§ **What you will do**:
Restate word for word the lines from the one containing "Viewport: 1456px width, 819px height." through the end of the listing below, with both ends included.

_ _ _ _ _

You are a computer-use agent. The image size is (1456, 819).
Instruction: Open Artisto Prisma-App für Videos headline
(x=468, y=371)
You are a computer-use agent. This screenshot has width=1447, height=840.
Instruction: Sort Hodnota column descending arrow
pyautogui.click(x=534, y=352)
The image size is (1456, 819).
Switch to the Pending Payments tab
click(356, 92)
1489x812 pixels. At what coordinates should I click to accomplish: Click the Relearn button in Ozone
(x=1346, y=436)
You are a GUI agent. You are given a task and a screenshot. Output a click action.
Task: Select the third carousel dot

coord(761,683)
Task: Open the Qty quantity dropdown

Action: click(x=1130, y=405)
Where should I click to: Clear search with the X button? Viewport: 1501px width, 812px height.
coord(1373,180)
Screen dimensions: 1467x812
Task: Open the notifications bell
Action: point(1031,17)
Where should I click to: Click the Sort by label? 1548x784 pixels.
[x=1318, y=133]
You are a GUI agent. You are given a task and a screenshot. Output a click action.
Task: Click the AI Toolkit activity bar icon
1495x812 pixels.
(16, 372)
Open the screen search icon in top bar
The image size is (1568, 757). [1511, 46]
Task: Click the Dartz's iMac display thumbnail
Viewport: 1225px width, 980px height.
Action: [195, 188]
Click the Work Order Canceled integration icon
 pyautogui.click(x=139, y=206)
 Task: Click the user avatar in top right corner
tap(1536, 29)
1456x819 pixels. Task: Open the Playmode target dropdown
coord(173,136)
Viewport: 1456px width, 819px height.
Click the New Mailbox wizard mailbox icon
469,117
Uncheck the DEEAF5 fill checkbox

_ _ _ _ _

§ **Output of the task**:
Viewport: 1456px width, 819px height.
Click the New Mailbox wizard mailbox icon
469,117
Uncheck the DEEAF5 fill checkbox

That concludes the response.